MFDigital CD DVD Information Library
Friday, November 27, 2009
New DVD Claims to Store Data For Centuries
While recordable DVDs are unreliable and unpredictable, often failing in as few as two years, a new 1,000 year DVD made of high tech, diamond-hard stone promises to preserve irreplaceable digital files for the ages. The Cranberry DiamonDisc was designed by a team of scientists to store digital photos, movies, music, documents, and ledgers for 1,000 years or more.
Unlike conventional recordable DVDs and CDs, the Cranberry DiamonDisc has no adhesive layers, dye layer or reflective layer to deteriorate - thereby avoiding the "data rot" that quickly corrodes all recordable DVDs. A high-intensity laser physically etches the information into the diamond-like surface of our synthetic stone disc. No other layer is needed. The transparent Cranberry DiamonDisc can withstand prolonged temperatures extending up to 176 degrees Fahrenheit as well as UV rays that would destroy conventional DVD disks, Cranberry claims.
Researchers at Millenniata (Cranberry got an exclusive license of the technology for the consumer market) have tested the Cranberry Disc using the ECMA379 temperature and humidity (85°C / 85% RH) testing (effects of temperature and relative humidity ) as a standard to develop the most rigorous testing possible. They have combined temperature and humidity (85°C / 85% RH) tests with exposure to the full spectrum of natural light. The Cranberry Disc is the only survivor after this rigorous testing, the company claims. "Considering the combination of the Cranberry Disc's test results and its rock-like data layer, it is reasonable to conclude that the Cranberry Disc has a greater longevity and durability than other competitors media claim a 300-year shelf life," the company said.

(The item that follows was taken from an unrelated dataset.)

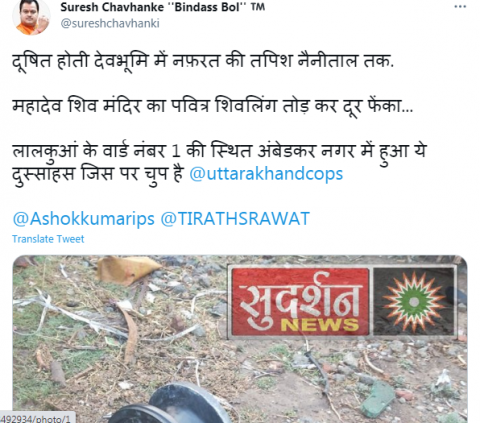Screen dimensions: 480x423
Task: Click the yellow leaf atop the tweet photo
Action: pyautogui.click(x=128, y=270)
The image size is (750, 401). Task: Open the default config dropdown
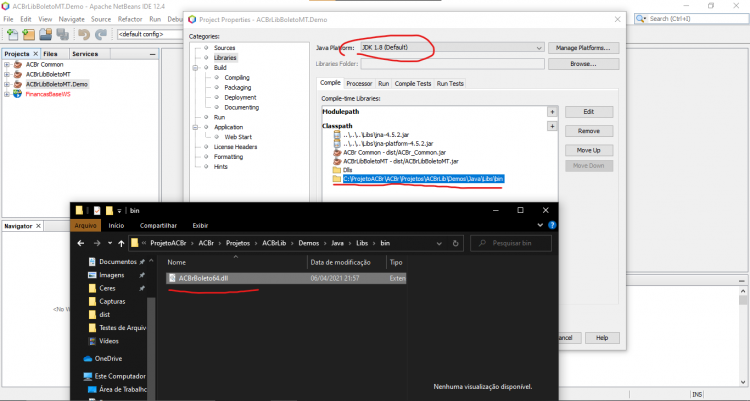(149, 34)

The data format is the same as any other DVD, meaning that the Cranberry DiamonDisc is fully backwards-compatible and can be read by any DVD player in any computer. Both the National Archives and the Library of Congress have alerted consumers that they shouldn't rely on home-burned DVDs to last much beyond two to five years. "Storage media such as compact discs and DVDs that were thought to last don't - they often fail within a few years," cautions the Library of Congress.